A question of timing.

Yesterday, the 20th of March, was the first day of spring.  A time when Eastport dockyard workers traditionally gather together with a few 6-packs of National Bohemian ( and burn their socks to mark the end of winter.  This low key and very local blue collar custom has recently been hi-jacked by the Annapolis Maritime Museum, which although located in the old McNasby Oyster packing house in Eastport still clings (pathetically) to it's Annapolis name!  So, instead of forking over $20.00 to gain access to the sock burning fire and contribute my own stinky winter socks, oh and maybe get a sniff at a roasted oyster, I elected to stay home Saturday, drink a couple beers in honor of the change of seasons (perhaps I'm a Druid and don't know it--I was born on the winter solstice so who knows?) and avoid a lot of other people's sticky, messy little kids.  Besides the tickets were all sold out by the time the light bulb went on in my head and I rationalized that taking decent photos would be much easier the day after the crowds left.  So, here we are a day later.  Those would would like to learn more about the Annapolis Maritime Museum's (well done) program can do so here:

Those that don't care one way or the other can follow along.
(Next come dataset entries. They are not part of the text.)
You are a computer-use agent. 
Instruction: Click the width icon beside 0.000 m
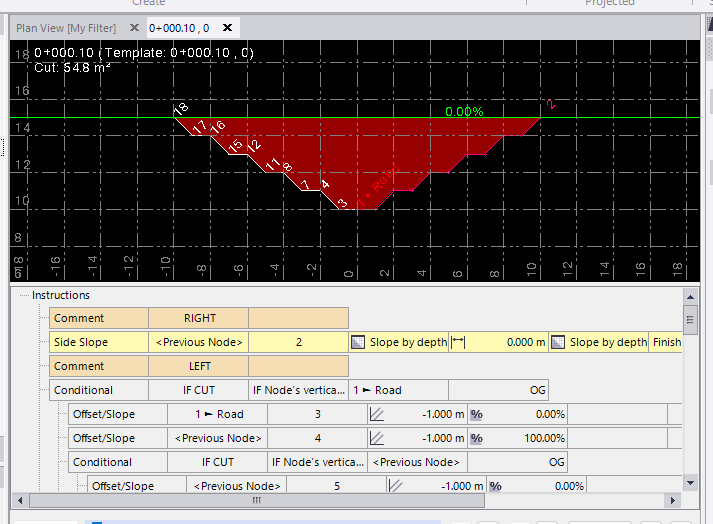[x=459, y=342]
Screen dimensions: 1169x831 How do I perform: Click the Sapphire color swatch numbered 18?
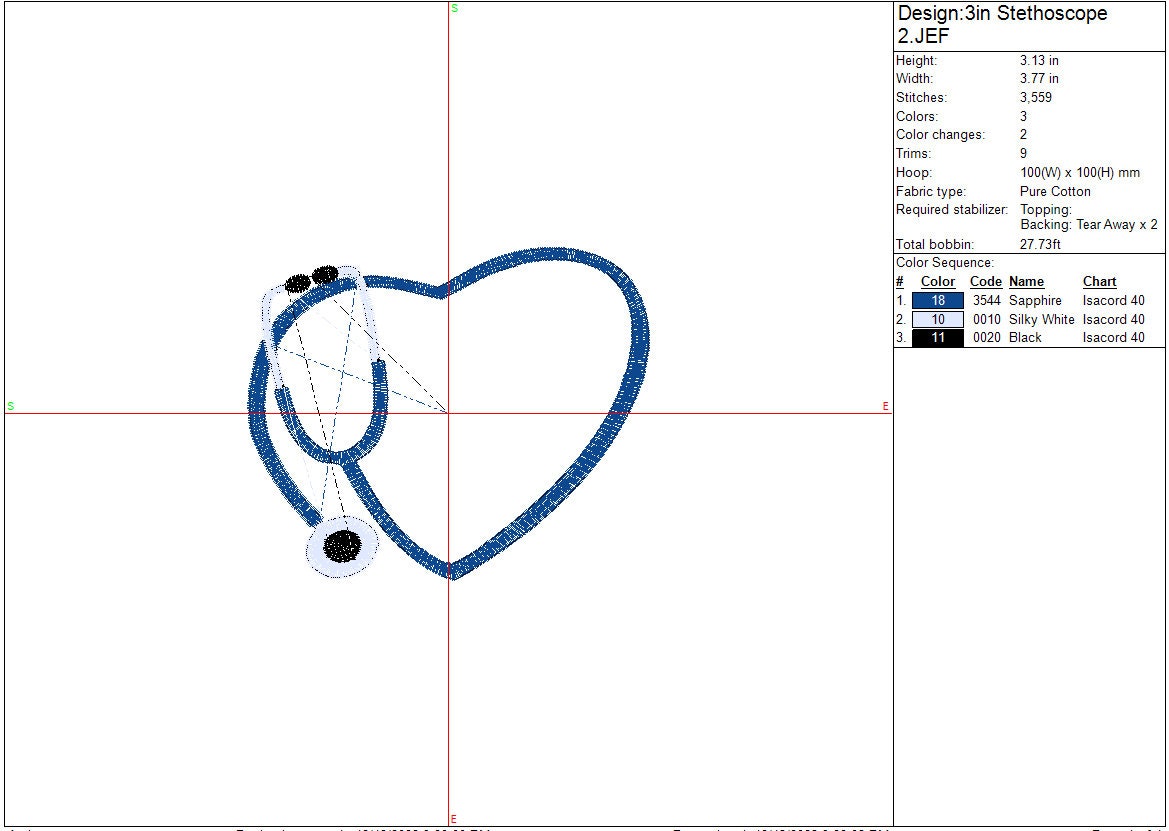(x=937, y=300)
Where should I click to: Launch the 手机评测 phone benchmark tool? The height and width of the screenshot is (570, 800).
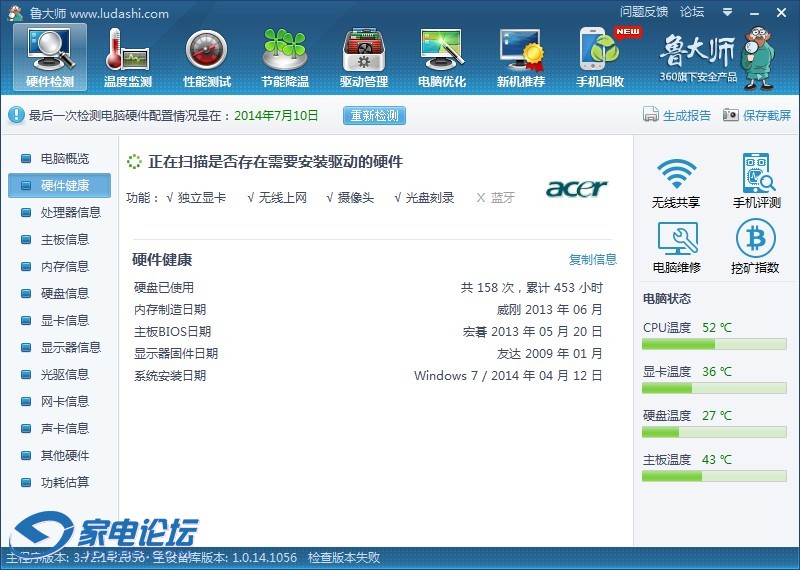pos(756,181)

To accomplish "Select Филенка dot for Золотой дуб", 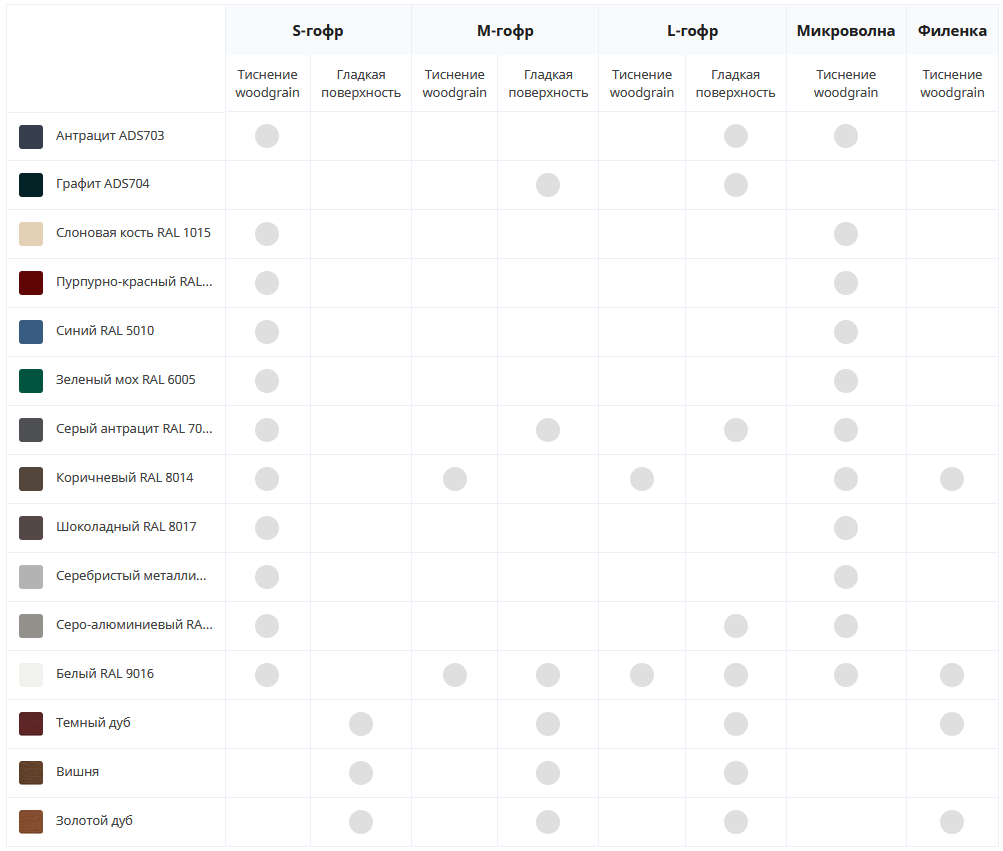I will 952,822.
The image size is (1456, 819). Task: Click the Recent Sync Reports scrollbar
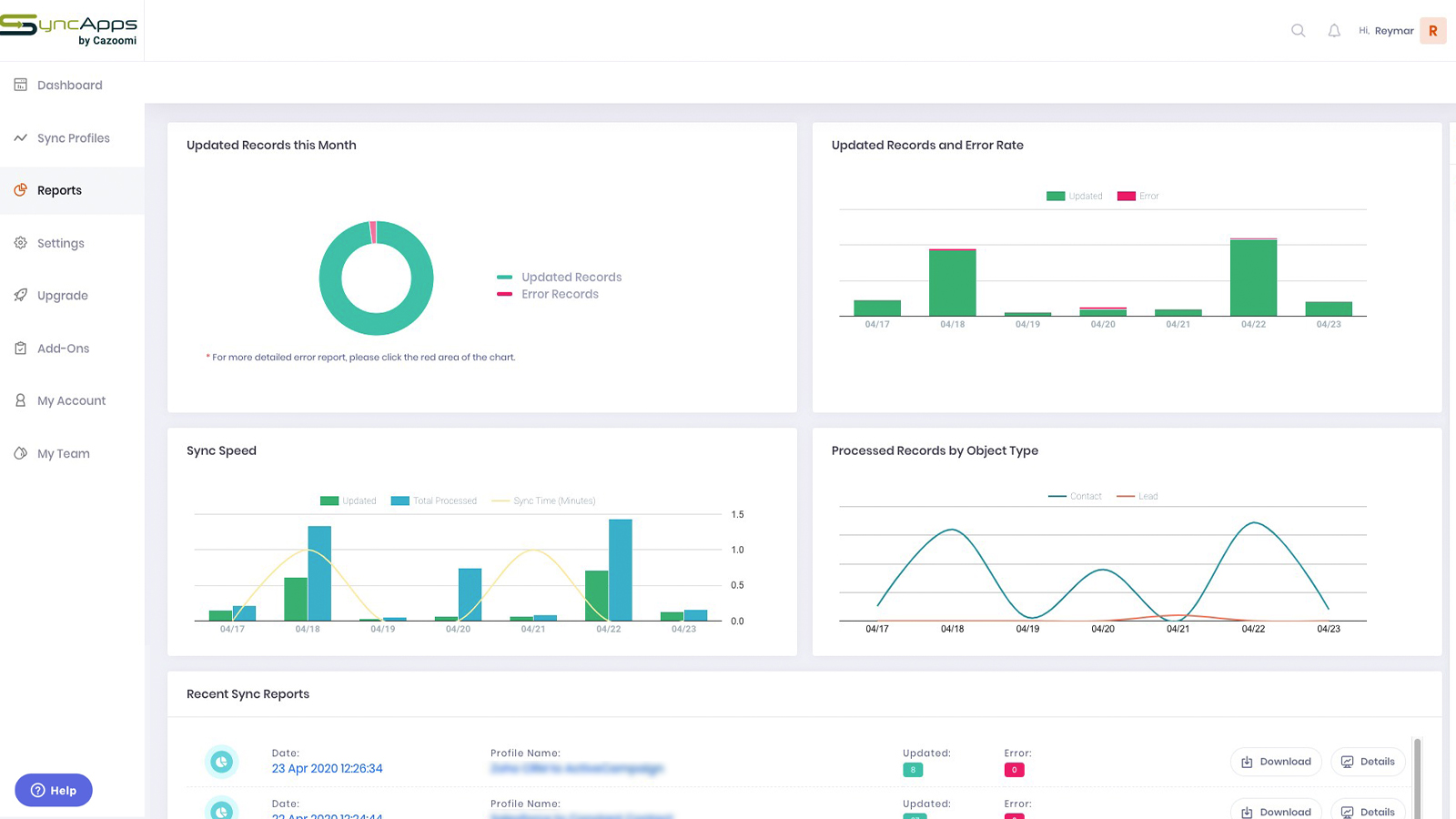1417,774
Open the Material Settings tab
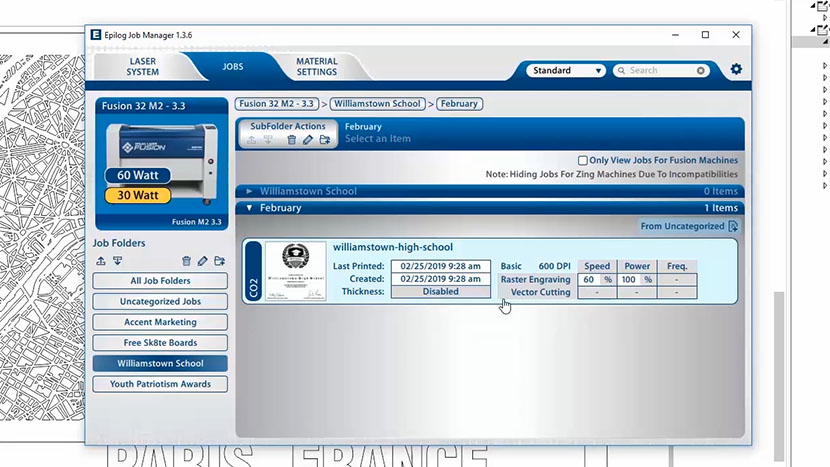 (x=316, y=66)
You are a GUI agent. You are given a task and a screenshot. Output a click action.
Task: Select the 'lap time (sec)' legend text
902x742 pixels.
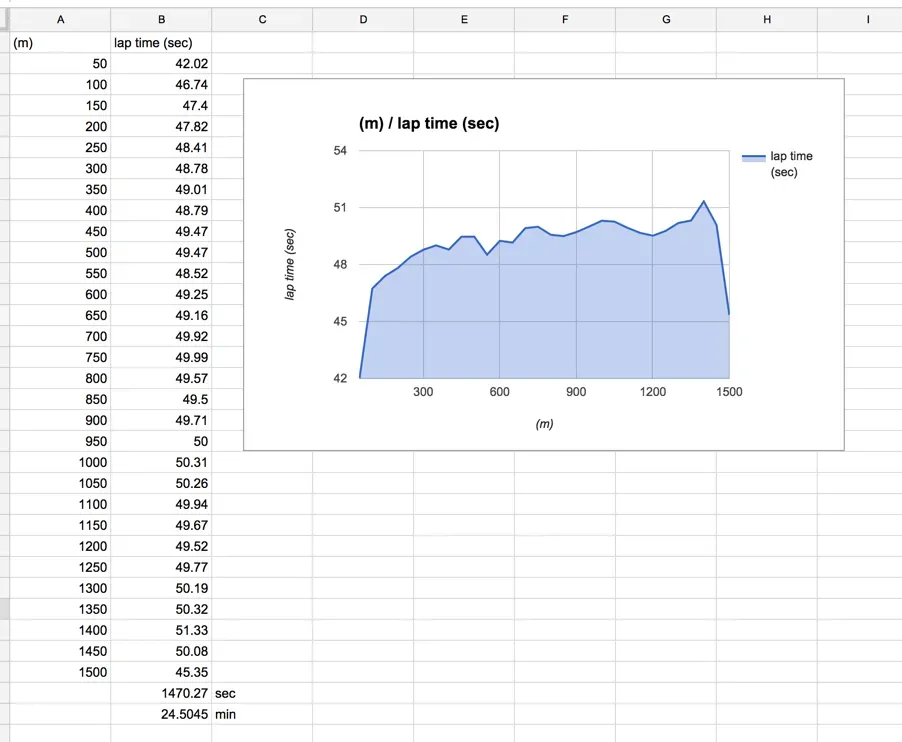click(791, 164)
McNasby's is the last standing oyster packing plant building left in Eastport.  It stands on Back Creek at the end of 2nd Street in Eastport.  There were no sticky children to distract your diarist.
Diarist-woman inspects the Chesapeake Bay Foundation's Skipjack Norman Stanley.  The boat is winter berthed at one of the Museum's finger piers,  During summer months the Norman Stanley is usually tied up over at Ego Alley in downtown Annapolis.  More about the CBF can be found here:

By Maryland law, oysters must be harvested by boats under sail.  However the laws were amended in 1965 to permit motor power supplied by "push boats" two days per week during the ever-shortened oyster dredging season.  Silk is Stanley Norman's push boat--mostly an engine and a prop with just enough boat to float the cast iron "breeze".

What I just said.

Some interesting info about oysters.
The Museum has several boats including the 1925 buy boat Peg Wallace which was restored as a  land based display in 2010.  This photo gives some indication of how narrow she is.
This style of work boat was endemic to the Hooper's Island region of the Chesapeake and is known as a Draketail.
The Museum's smaller skipjack, Lydia D. still sleeps under her winter quilt dreaming about rigging day.  Soon, soon my pet...

Looking out at the bay.  There was not much wind for these racers.

Several gave up and motored in.

I know, I know, I've shown them before but I just can't get enough of Annapolis's "Eye-Full" towers.  The Navy build many more of these communication towers over on Greenbury Point in 1918.  These are the only survivors.  They transmitted the news of the Armistice that ended World War I.

Unlike these anchored freighters, diarist-woman tells me that we have other fish to fry and so, gentle viewer, we shall leave you until the next installment.